Sociologist Karl Mannheim noted many years ago that these myths may be “intentional or unintentional, conscious, semi-conscious, or unconscious, deluding oneself or of others, taking place on a psychological level and structurally resembling lies”.

Where pollsters fall on this scale is left to the reader.

An unregulated industry – time to change?

First, a couple of broader points. Polling in South Africa is entirely unregulated.

In the UK, poll quality is overseen by the British Polling Council, in America by the National Council on Public Polls (though not very active); there is a global academic/practitioner entity, the World Association for Public Opinion Research (Wapor), and many others.

These bodies set standards, can demand transparency from members (including publishing micro-samples of anonymised data for quality checking), and make findings on the work of their members.

Even if it were only voluntary and self-regulating, creating a South African equivalent may be an important intervention to maintain quality and to help consumers of polls.

Second, we are at least free to poll!

Many countries have banned polling, and many more embargo them.

Latin America has the largest share of countries with pre-election poll embargoes. Europe is second.

Wapor noted that “in nearly a third of… countries in West Asia and North Africa and sub-Saharan Africa, it is not permitted to publish polls about elections and voting (in about a quarter of countries in those two regions, polls about voting cannot even be conducted).”

In total, governments officially regulate polls in a third of all countries globally, and one in four countries (of the 157 studied) do not permit surveys that deal with religion, crime or voting. Their surveys must be rather dull affairs.

Wobbly polling

In the 2010s, the quality of polls declined (or wobbled rather badly) internationally, and the polling governance entities became more prominent.

The Pew Centre reported that “93% of national polls overstated the [2020] Democratic candidate’s support among voters, while nearly as many (88%) did so in 2016.”

The problem persisted, as Nate Silver noted: “2020 had the highest average error of… six presidential general election cycles… (albeit only a tenth of a point worse than 2016).

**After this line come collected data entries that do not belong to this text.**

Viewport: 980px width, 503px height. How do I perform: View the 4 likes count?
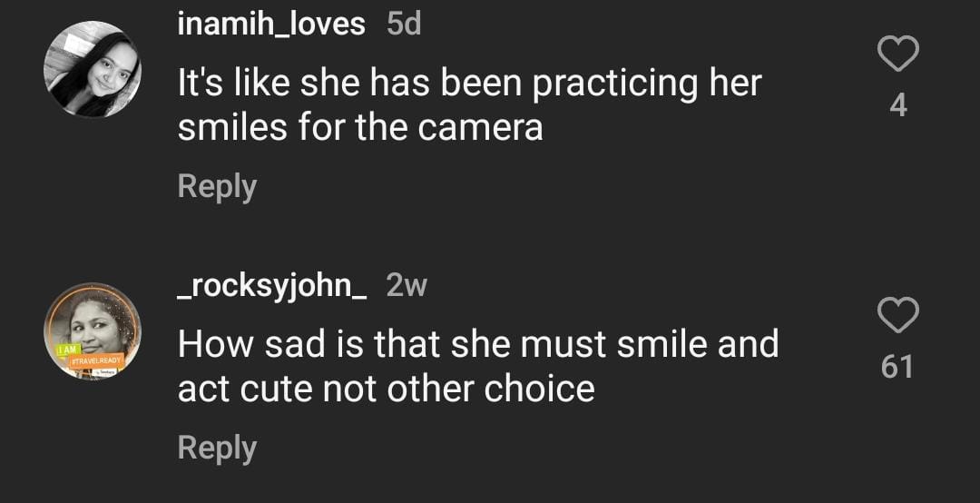pyautogui.click(x=898, y=106)
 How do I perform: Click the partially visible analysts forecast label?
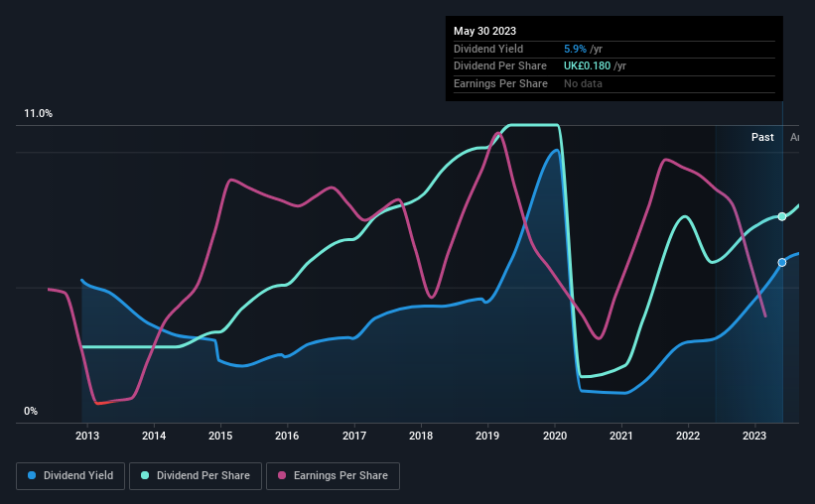(795, 137)
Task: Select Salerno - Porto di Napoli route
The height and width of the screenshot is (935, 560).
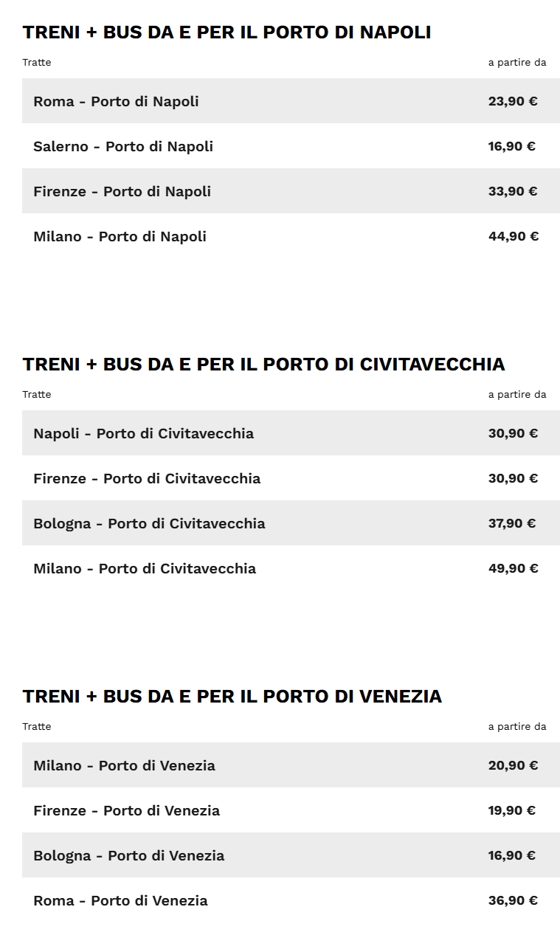Action: 123,146
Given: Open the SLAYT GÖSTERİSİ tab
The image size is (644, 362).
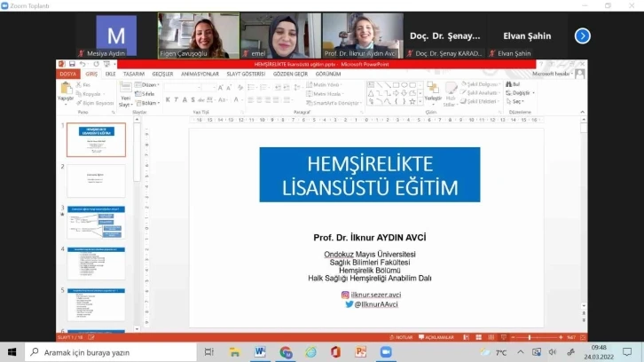Looking at the screenshot, I should point(247,74).
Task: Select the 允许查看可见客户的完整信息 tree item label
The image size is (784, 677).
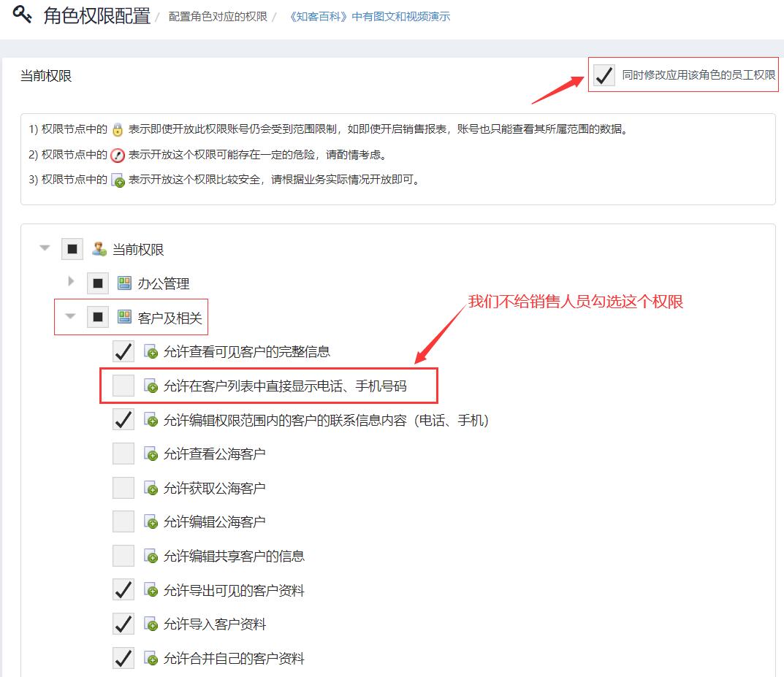Action: click(x=246, y=352)
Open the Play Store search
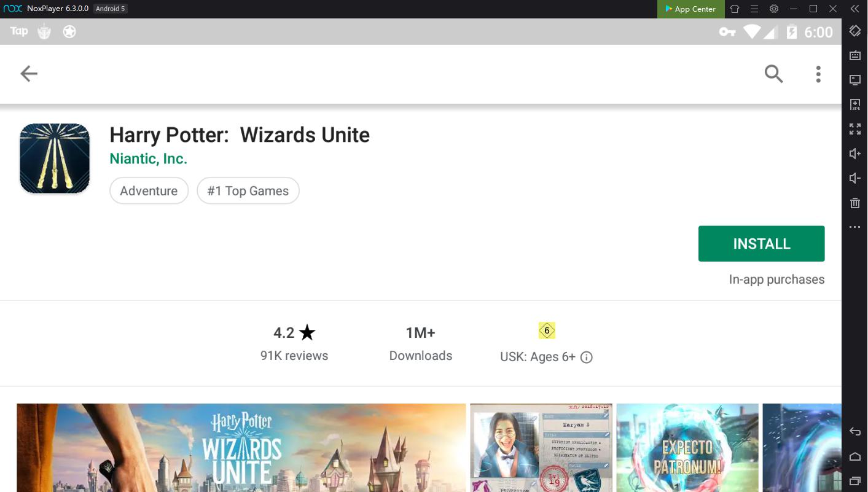Viewport: 868px width, 492px height. 773,74
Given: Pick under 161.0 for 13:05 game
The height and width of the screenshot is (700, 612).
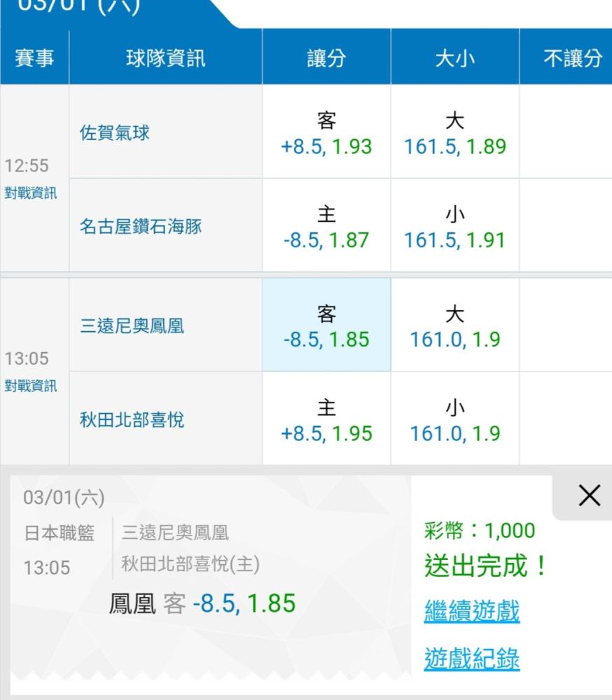Looking at the screenshot, I should pyautogui.click(x=454, y=419).
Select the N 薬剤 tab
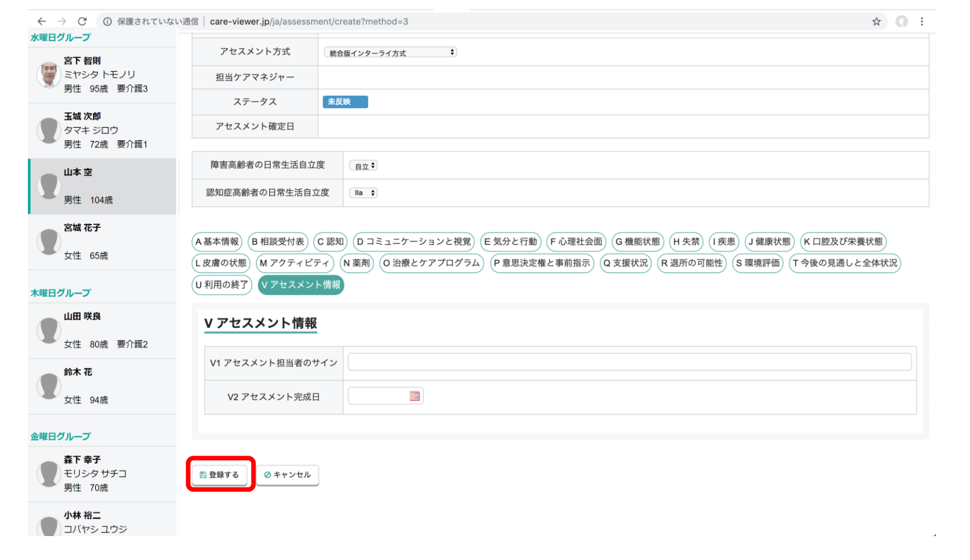The height and width of the screenshot is (560, 970). pyautogui.click(x=357, y=263)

And it was tied with 2016 for being the worst cycle for presidential primary polls.”

In the United Kingdom, polling for the 2015 election was described as “appalling” and the British Polling Council convened an official inquiry specifically to understand why this was the case, noting that the polls preceding the 2015 general election “were some of the most inaccurate since election polling first began in the UK in 1945”.

Even Donald Trump is a problem: American pollsters are “holding their breath”, according to The New York Times.

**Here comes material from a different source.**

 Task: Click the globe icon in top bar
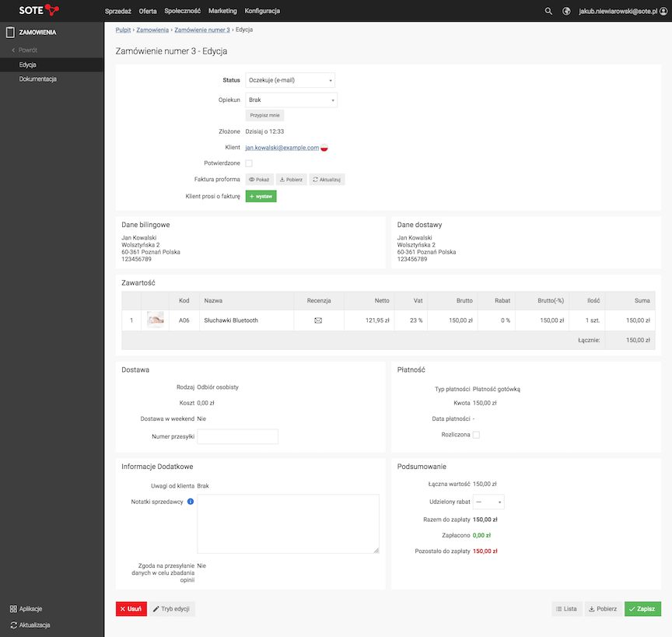point(566,11)
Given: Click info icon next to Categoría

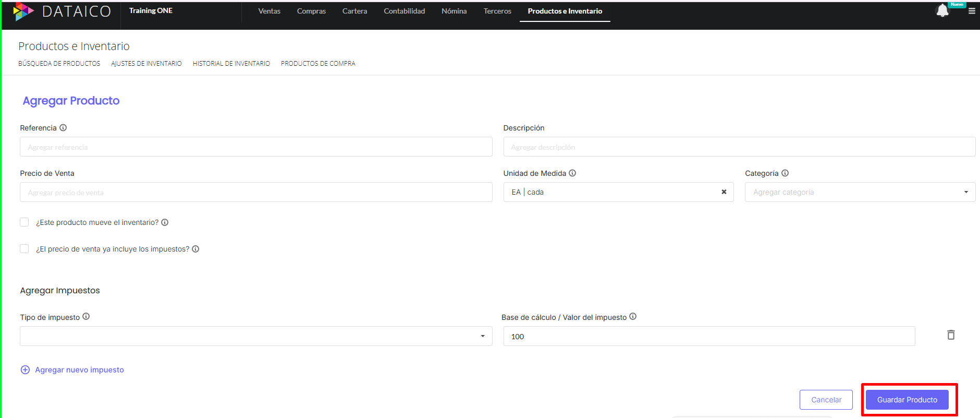Looking at the screenshot, I should tap(785, 173).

They know the problems: people are not taking pollster calls, turnout is unpredictable, and Trump supporters in particular refuse to take part in polls.

Some percentage of people also answer out of annoyance at being polled. This results in “4% of Americans reporting they have personally been decapitated”.

Transparency

The main conclusion of the UK inquiry, as of every other entity analysing poll quality, was the same: transparency was paramount.

Nate Silver noted that “our research finds that pollsters that meet the transparency criterion still are outperforming others”.

Put simply: pollsters who provide clear explanations on how the poll was conducted tend to be more accurate than those who do not.

Surveys – the basis of polling – are resolutely based on random samples, where everyone in the population has an equal chance of being selected. This generates surveys that include a range of all types of people from all types of communities in the country, thus covering race, religion, sex, politics, income and so on.

A well-drawn sample also allows relatively small sample sizes to reflect the views of the entire country, with measurable accuracy.

When teaching sampling, the easiest analogy is the bowl of soup. To test if soup is ready, you stir it well, and one spoonful will tell you the answer, rather than a spoonful from left and right, top and bottom, and so on. A sample is similar: if it is well mixed, a small number can (with measurable accuracy) represent the whole.

Bigger samples do have lower error bars than small samples, but they are horribly expensive. The recent Change Starts Now poll, with a 9,000 respondent sample, had an error bar below 1%.

Ipsos released a poll soon afterwards, with a sample of 3,600 and told readers that “all sample surveys are subject to a margin of error, determined by sample size, sampling methodology and response rate. The sample error for this sample at a 95% confidence level is a maximum of plus or minus 1.8%”.

The “sampling strategy” was not explained, but a 1.8% sample error means that if the same procedure is used many times over, 95% of the time the correct population average will be within the sample estimate plus or minus 1.8%. The “plus or minus” matters – a finding for the whole sample may be down by 1.8% or up by 1.8% – that’s the range of error.

The raw data are then “weighted” to the total population. Weights are adjustment factors. If, for example, your fieldworkers realised a sample with men at 43%, they would be weighted up to the 49% they should be; the too-large female sample would be adjusted in the opposite direction.

Clearly, sampling is a key problem for both phone-based and internet surveys, also used in South Africa.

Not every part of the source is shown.